Ya en el terreno de los que no
podríamos llamar propiamente insultos, pues encierran unas dosis de cariño y suelen
dedicarse más a personas a las que uno conoce y aprecia, podríamos citar al tontolaba,
al papafrita, al tontolculo y al carapapa.
Los cuatro reflejan cierto nivel de ingenuidad que poco tiene que ver con la
ignorancia o con la debilidad mental. El tontolaba es el que
tiene mayor historia detrás. Suele decirse que la expresión, tonto del
haba, señalaba en un tiempo a quien, en el reparto del roscón de reyes
le tocaba el haba seca, pues eso señalaba que debería ser él
quien pagase el precio del roscón, por lo que era diana de las burlas de todos
los demás. También se dice que, en tiempos más antiguos, era la persona a la
que sacaba de una cesta que contenía bolas diversas, el haba que
designaba a quien haría el papel de rey de la fiesta, tonto
del haba, que debería soportar todas las bromas.

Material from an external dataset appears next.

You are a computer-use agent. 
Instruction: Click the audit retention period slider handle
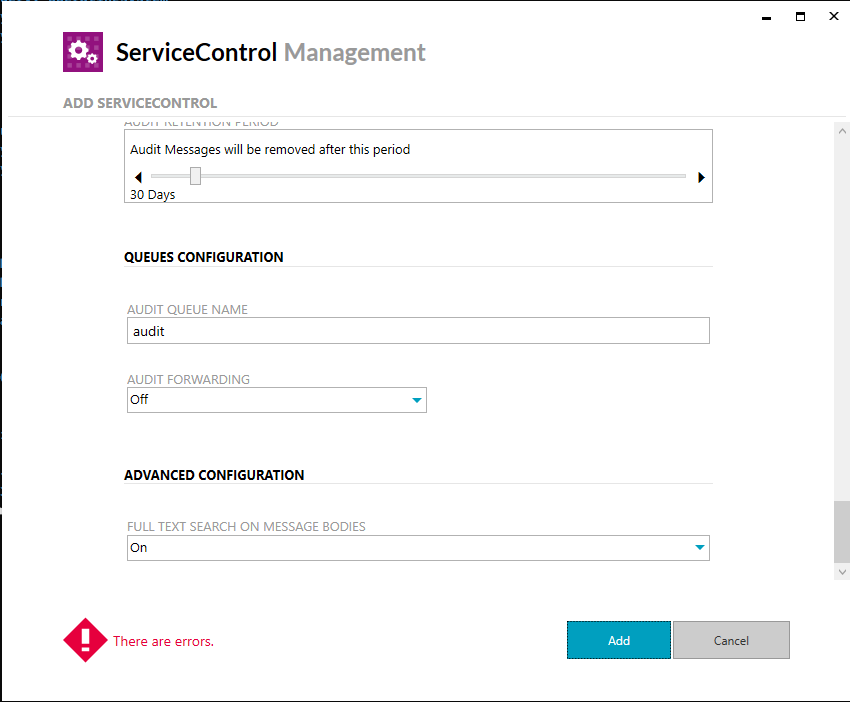point(194,175)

Sobre los demás no tengo ―me justifico ante mi amigo― mucha información. El tontolculo, tonto del culo, no es en modo alguno un bruto ignorante, sino un melindroso que se deja arrastrar por prejuicios de toda clase, un apegado en exceso a lo políticamente correcto; o sea, quien es remilgado desde la cabeza hasta el culo. El papafrita ―término que no acabo de entender por qué se marca como americanismo― es una persona ingenua, confiada, poco perspicaz, de quien otros se aprovechan. Y el carapapa ―para mí― es el menos ofensivo de todos. Conocí la palabra aquí en Málaga y siempre observé que se utilizaba para señalar a «cualquiera cuyo nombre no se menciona», aunque sea el mejor amigo que uno tenga; el carapapa este no me deja tranquilo, se puede oír, lo mismo que, ¡Oye, carapapa! Recuerdo ―le digo a Zalabardo― que yo acostumbraba a decir a mis alumnos: No os dejéis engañar por el primer carapapa que pase, es decir, por cualquiera.